◆ **Work to be completed**
Output the data exactly, beginning at the line containing "on y-tick-label: -10000." and continuing through the line containing "Looking at the image, I should click on (27, 384).".

※ ※ ※

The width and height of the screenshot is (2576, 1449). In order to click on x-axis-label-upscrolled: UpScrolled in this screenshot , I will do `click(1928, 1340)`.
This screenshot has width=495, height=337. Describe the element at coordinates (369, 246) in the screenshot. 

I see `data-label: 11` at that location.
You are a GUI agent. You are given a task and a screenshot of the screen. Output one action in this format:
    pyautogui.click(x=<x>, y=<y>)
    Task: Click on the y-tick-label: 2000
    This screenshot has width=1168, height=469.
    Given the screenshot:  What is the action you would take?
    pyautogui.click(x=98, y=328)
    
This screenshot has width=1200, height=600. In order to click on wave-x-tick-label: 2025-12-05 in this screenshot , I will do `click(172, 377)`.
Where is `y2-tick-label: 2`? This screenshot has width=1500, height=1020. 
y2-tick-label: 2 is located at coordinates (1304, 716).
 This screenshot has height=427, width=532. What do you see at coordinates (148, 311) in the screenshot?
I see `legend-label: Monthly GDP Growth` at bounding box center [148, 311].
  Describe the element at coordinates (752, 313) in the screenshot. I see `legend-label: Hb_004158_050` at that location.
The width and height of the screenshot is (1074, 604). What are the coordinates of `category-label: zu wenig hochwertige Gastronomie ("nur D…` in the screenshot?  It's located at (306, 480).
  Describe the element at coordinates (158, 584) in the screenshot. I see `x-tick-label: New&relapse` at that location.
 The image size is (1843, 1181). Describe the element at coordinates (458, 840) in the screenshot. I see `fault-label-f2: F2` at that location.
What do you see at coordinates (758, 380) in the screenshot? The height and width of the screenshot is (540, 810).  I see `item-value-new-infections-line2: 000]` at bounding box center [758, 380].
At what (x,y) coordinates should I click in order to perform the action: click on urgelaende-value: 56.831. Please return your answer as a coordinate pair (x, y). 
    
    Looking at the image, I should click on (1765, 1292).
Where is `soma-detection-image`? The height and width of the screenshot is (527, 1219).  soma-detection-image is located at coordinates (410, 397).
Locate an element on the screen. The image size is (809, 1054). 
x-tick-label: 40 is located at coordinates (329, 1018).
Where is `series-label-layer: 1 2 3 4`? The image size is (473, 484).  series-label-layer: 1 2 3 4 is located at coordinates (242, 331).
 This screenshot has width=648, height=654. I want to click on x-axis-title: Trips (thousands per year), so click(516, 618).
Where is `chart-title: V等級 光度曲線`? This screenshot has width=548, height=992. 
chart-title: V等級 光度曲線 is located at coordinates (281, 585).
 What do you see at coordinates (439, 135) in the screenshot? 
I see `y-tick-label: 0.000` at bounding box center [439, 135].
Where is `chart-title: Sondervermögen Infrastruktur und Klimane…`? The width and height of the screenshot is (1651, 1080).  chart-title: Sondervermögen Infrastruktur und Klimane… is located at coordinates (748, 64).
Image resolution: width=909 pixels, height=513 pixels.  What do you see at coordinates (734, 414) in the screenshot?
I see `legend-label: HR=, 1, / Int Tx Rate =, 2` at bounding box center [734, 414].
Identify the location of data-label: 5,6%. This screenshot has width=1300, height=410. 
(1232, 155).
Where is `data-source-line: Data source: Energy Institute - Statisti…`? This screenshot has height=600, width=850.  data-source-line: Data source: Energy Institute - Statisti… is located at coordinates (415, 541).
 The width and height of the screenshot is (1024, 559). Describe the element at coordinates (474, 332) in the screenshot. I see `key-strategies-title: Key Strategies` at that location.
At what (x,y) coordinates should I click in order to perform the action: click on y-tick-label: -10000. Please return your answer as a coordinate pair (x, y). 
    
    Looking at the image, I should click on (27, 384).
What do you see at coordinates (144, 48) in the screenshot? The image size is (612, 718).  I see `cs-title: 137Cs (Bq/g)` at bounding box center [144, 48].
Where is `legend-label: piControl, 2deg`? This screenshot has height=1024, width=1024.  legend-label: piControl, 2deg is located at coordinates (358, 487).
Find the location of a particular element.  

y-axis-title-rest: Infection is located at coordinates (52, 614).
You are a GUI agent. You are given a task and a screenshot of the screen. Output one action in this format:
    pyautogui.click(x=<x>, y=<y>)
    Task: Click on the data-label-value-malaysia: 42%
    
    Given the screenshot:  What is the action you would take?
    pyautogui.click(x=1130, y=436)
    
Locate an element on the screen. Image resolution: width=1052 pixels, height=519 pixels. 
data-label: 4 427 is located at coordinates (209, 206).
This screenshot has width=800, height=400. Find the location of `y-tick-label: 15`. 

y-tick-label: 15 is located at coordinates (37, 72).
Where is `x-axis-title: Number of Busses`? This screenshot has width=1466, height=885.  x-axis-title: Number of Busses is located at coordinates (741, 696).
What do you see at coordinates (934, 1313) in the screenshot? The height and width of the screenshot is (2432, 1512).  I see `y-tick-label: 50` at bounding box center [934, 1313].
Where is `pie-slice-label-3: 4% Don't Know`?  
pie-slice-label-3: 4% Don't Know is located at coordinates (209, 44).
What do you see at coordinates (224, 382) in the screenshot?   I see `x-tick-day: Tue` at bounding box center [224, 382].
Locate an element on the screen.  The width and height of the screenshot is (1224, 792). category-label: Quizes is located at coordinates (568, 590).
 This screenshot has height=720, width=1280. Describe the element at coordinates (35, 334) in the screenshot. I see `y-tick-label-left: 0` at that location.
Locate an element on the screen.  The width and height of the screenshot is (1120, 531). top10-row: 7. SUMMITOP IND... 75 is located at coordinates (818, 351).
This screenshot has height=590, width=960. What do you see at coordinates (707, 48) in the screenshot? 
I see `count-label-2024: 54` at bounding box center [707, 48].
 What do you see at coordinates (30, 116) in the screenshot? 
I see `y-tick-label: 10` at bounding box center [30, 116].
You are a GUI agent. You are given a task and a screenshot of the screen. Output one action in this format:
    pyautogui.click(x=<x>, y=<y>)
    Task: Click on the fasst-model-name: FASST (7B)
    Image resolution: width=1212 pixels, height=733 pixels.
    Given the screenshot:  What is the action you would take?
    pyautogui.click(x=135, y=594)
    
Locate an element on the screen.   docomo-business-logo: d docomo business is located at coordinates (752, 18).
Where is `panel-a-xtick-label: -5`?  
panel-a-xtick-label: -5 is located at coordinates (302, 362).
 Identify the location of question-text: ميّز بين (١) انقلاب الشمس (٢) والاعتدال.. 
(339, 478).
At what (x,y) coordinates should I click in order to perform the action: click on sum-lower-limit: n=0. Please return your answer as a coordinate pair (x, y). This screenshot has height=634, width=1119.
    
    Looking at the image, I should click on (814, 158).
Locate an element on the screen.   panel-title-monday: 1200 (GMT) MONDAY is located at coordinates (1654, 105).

※ ※ ※

◆ **Result of this task**
At what (x,y) coordinates should I click in order to perform the action: click on y-tick-label: -10000. Please return your answer as a coordinate pair (x, y). 
    
    Looking at the image, I should click on (27, 384).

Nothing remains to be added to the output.